Connectionist systems take the opposite approach. Instead of programming rules from the top down, they learn patterns from the bottom up by training on data. A symbolic system is transparent: you can inspect its rules and trace exactly why it made a decision. A connectionist system is opaque: the knowledge is smeared across thousands of connection weights with no easy way to extract a simple explanation. This tradeoff between power and interpretability remains one of the central tensions in AI. Modern large language models, which are direct descendants of connectionist architecture, are remarkably capable but notoriously difficult to explain.

The two approaches also fail in very different ways. Damage a single component in a traditional computer program, and the whole thing can crash. Connectionist networks degrade gracefully: remove some units or feed in noisy input, and the network’s output becomes slightly less accurate rather than completely wrong. This mirrors what happens in the brain, where small amounts of damage typically cause subtle deficits rather than total system failure.

Modeling Brain Damage

One of the most practical uses of connectionist models in cognitive science is simulating what happens when the brain is injured. Researchers build a network that performs some cognitive task (reading aloud, naming objects, recognizing faces), train it until it works well, and then deliberately damage it by removing units or weakening connections. This “artificial lesioning” lets them test whether the resulting errors match what clinicians see in real patients with brain damage.

These simulations have been used to study conditions like aphasia (language impairment after stroke) and reading disorders. They’ve also helped researchers evaluate some long-standing assumptions in neuropsychology, particularly around double dissociations, where two patients show opposite patterns of impairment. Connectionist lesion studies have shown that these patterns don’t always require separate brain modules, as traditionally assumed. Sometimes a single network damaged in different ways can produce both patterns.

Why Connectionism Still Matters

Connectionism reshaped how scientists think about the mind. Before the PDP revolution, the brain was widely treated as a biological computer running something like software. Connectionism offered a different metaphor: intelligence as the emergent behavior of vast numbers of simple units learning from experience. You don’t program a connectionist network to recognize a cat; you show it thousands of cats and let the connection weights self-organize until the network figures it out.
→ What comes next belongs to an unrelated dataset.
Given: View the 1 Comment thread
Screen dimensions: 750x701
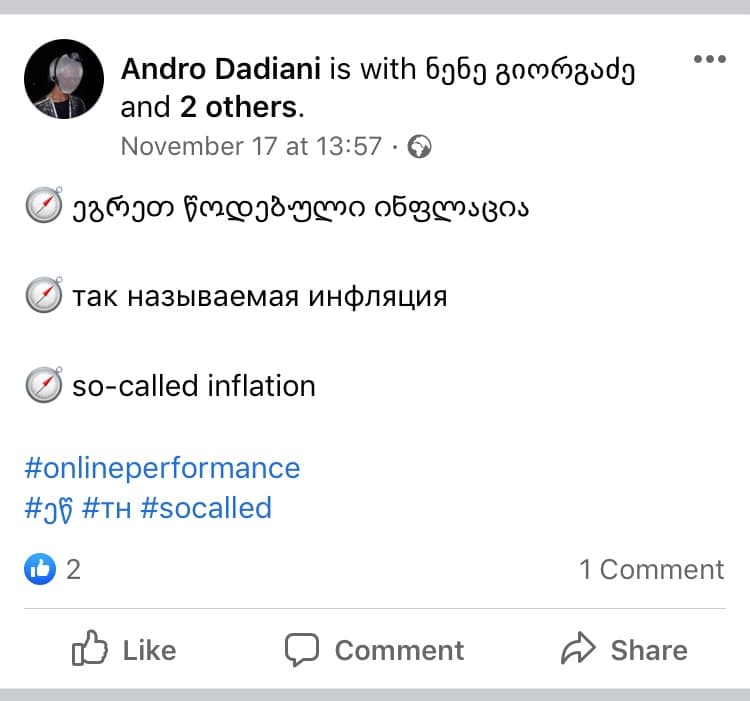Looking at the screenshot, I should (652, 570).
The deep learning systems that dominate AI today are scaled-up versions of the networks connectionist researchers were building in the 1980s. They use the same principles: layers of units, weighted connections, backpropagation, and distributed representations. The difference is scale. Where early connectionist models had dozens or hundreds of units, modern systems have billions. The core ideas, that knowledge lives in connection strengths, that learning means adjusting those strengths, and that intelligence can emerge from simple components working in parallel, have proven remarkably durable.